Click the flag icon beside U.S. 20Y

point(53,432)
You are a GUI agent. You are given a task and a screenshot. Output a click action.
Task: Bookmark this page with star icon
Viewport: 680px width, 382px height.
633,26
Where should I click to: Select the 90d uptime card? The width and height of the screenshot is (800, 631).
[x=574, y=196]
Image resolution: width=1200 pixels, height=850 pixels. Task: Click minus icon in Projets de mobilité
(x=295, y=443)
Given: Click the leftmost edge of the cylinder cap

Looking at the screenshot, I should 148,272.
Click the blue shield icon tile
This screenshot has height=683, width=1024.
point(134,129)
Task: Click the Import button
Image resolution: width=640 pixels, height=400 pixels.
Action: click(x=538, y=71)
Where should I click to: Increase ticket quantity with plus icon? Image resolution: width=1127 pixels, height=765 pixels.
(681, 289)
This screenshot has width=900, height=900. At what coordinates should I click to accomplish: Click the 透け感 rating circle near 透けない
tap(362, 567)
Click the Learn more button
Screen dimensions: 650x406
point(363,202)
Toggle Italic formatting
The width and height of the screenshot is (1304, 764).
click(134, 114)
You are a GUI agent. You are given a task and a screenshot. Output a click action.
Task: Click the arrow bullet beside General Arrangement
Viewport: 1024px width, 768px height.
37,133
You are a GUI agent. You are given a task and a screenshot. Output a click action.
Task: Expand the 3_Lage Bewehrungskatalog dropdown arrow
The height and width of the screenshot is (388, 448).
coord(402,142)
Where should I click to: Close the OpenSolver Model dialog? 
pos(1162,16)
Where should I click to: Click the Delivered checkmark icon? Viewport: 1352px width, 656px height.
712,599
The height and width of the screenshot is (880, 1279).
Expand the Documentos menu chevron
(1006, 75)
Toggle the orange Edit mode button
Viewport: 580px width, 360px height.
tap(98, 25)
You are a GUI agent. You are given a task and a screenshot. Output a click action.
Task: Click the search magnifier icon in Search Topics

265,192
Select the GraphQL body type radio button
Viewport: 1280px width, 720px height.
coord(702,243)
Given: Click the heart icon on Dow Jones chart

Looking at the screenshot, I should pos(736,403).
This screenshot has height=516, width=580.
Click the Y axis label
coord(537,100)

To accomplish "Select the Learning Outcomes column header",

•••••

Activity: Copy out all of the lines above exactly.

Task result:
Click the flag icon beside U.S. 20Y

point(53,432)
You are a GUI agent. You are given a task and a screenshot. Output a click action.
Task: Bookmark this page with star icon
Viewport: 680px width, 382px height.
633,26
Where should I click to: Select the 90d uptime card? The width and height of the screenshot is (800, 631).
[x=574, y=196]
Image resolution: width=1200 pixels, height=850 pixels. Task: Click minus icon in Projets de mobilité
(x=295, y=443)
Given: Click the leftmost edge of the cylinder cap

Looking at the screenshot, I should 148,272.
Click the blue shield icon tile
This screenshot has height=683, width=1024.
point(134,129)
Task: Click the Import button
Image resolution: width=640 pixels, height=400 pixels.
Action: click(x=538, y=71)
Where should I click to: Increase ticket quantity with plus icon? Image resolution: width=1127 pixels, height=765 pixels.
(681, 289)
This screenshot has width=900, height=900. At what coordinates should I click to accomplish: Click the 透け感 rating circle near 透けない
tap(362, 567)
Click the Learn more button
Screen dimensions: 650x406
point(363,202)
Toggle Italic formatting
The width and height of the screenshot is (1304, 764).
click(134, 114)
You are a GUI agent. You are given a task and a screenshot. Output a click action.
Task: Click the arrow bullet beside General Arrangement
Viewport: 1024px width, 768px height.
37,133
You are a GUI agent. You are given a task and a screenshot. Output a click action.
Task: Expand the 3_Lage Bewehrungskatalog dropdown arrow
The height and width of the screenshot is (388, 448).
coord(402,142)
Where should I click to: Close the OpenSolver Model dialog? 
pos(1162,16)
Where should I click to: Click the Delivered checkmark icon? Viewport: 1352px width, 656px height.
712,599
The height and width of the screenshot is (880, 1279).
Expand the Documentos menu chevron
(1006, 75)
Toggle the orange Edit mode button
Viewport: 580px width, 360px height.
tap(98, 25)
You are a GUI agent. You are given a task and a screenshot. Output a click action.
Task: Click the search magnifier icon in Search Topics

265,192
Select the GraphQL body type radio button
Viewport: 1280px width, 720px height.
coord(702,243)
Given: Click the heart icon on Dow Jones chart

Looking at the screenshot, I should pos(736,403).
This screenshot has height=516, width=580.
Click the Y axis label
coord(537,100)

To accomplish "Select the Learning Outcomes column header",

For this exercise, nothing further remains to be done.